Aker: Neptune and US Patent and Trademark office both made mistakes

In its request for re-examination sent to the US Patent and Trademark Office (USPTO) yesterday, Aker alleged that extractions of krill “performed before Neptune's purported invention​” had produced oils containing the phospholipids in question, and that Neptune had failed to pass this information onto the USPTO.

It also alleged that the USPTO had not been informed of proceedings in the European patent office “in which Neptune's related European patent was ruled invalid”​.

Aker chief executive Hallvard Muri added: "This patent grant is the result of mistakes made by both the USPTO and Neptune. Neptune did not invent a phospholipid composition containing the omega-3 fatty acids EPA and DHA.

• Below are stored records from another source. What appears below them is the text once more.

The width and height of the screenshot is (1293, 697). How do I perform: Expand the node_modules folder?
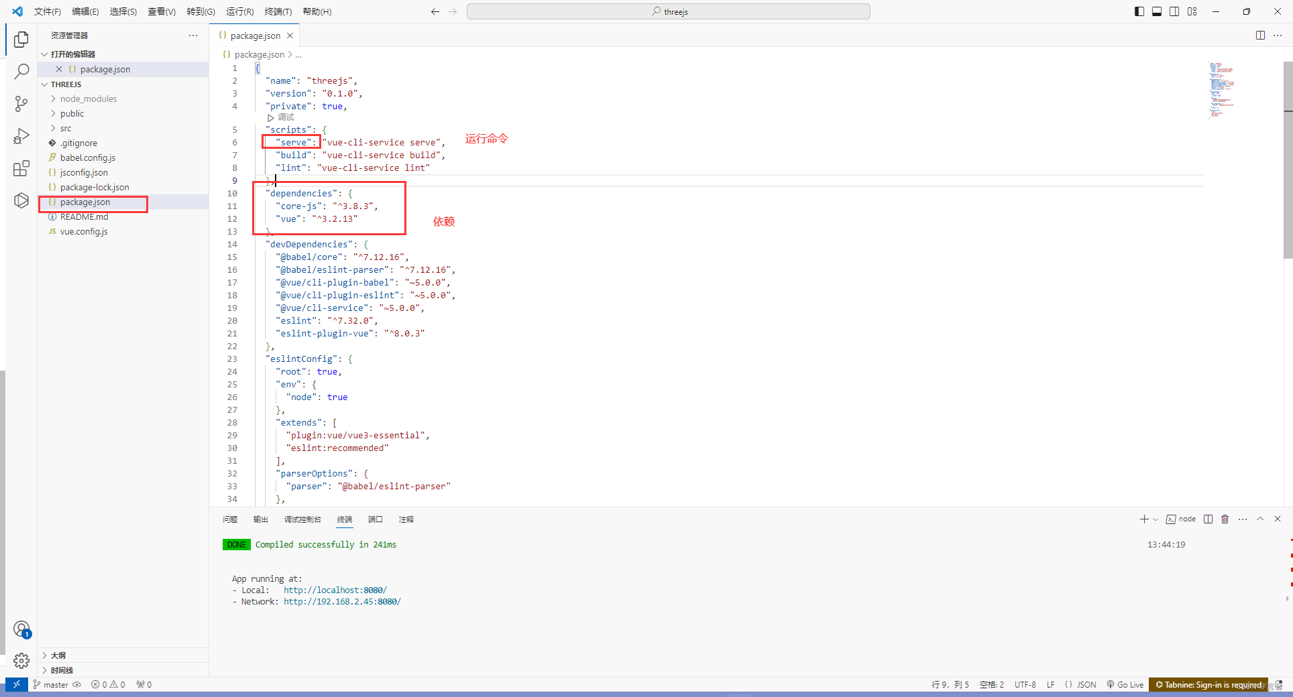[x=89, y=99]
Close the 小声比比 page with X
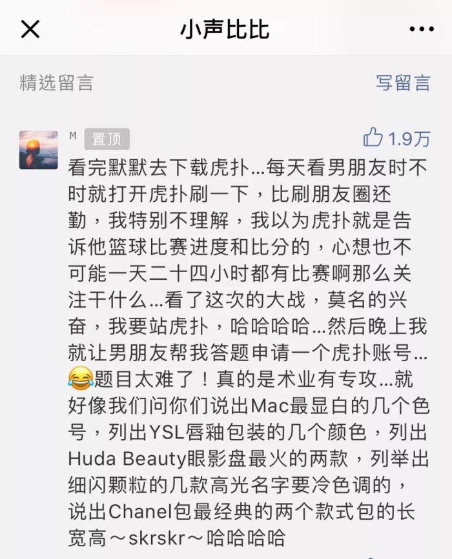 (30, 29)
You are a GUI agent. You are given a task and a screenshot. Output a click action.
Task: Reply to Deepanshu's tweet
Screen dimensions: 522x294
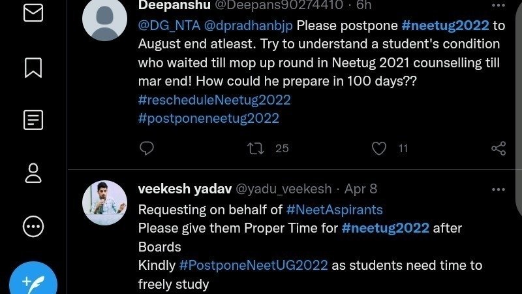coord(147,148)
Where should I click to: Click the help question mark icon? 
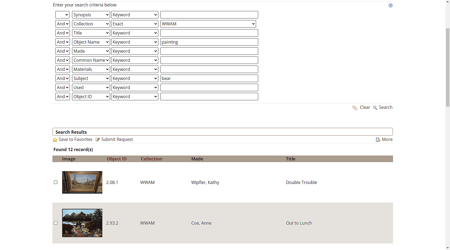tap(390, 5)
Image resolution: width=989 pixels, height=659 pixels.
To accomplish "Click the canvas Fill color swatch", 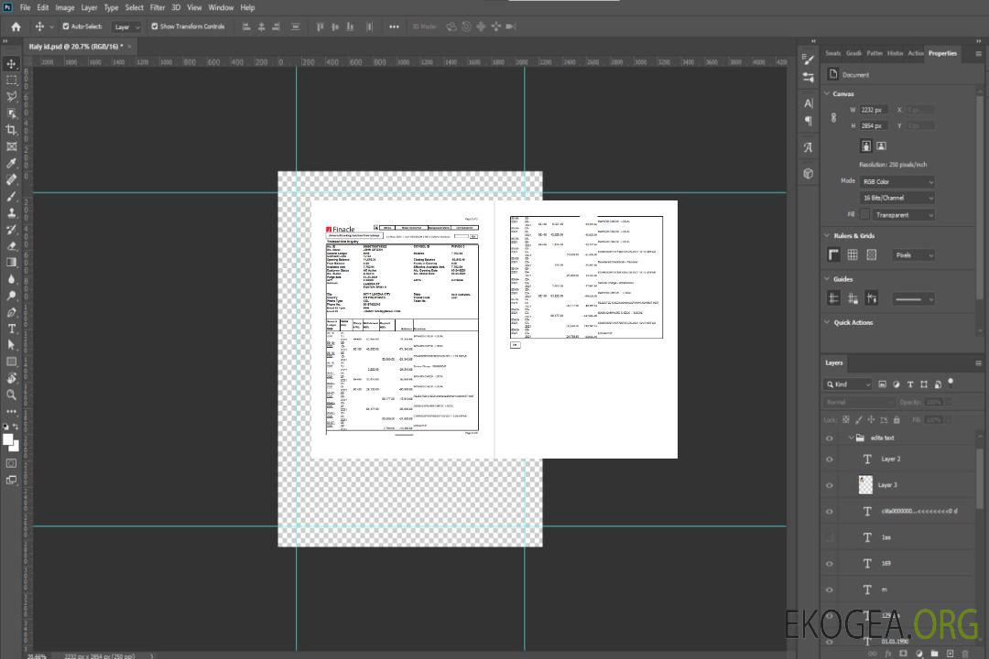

"These phospholipids occur naturally in krill and a significant amount of prior art was not disclosed in the Neptune application. Before the patent was granted we even sent Neptune a copy of crucial and unconsidered prior art, but despite this they chose not to withdraw the patent application from issue.”

A very public spat

While Aker and Neptune have both been singing from the same hymn sheet recently on the issue of unscrupulous firms peddling ‘fake' krill oil containing “next to no phospholipids​”, they have been at loggerheads from the outset over intellectual property and other regulatory issues.

While most of the wrangling has been over patents, the two also hit the headlines in 2009 at the Food Ingredients Europe trade show in Frankfurt when Neptune won an injunction under EU novel foods legislation that saw bailiffs clear Aker’s stand of materials.

A separate case against Aker brought by Neptune and L'Universite de Sherbrooke in 2009 alleging infringement of Neptune’s US process patent no 6,800,299 is ongoing.

Enzymotec was unavailable for comment as this article went to press.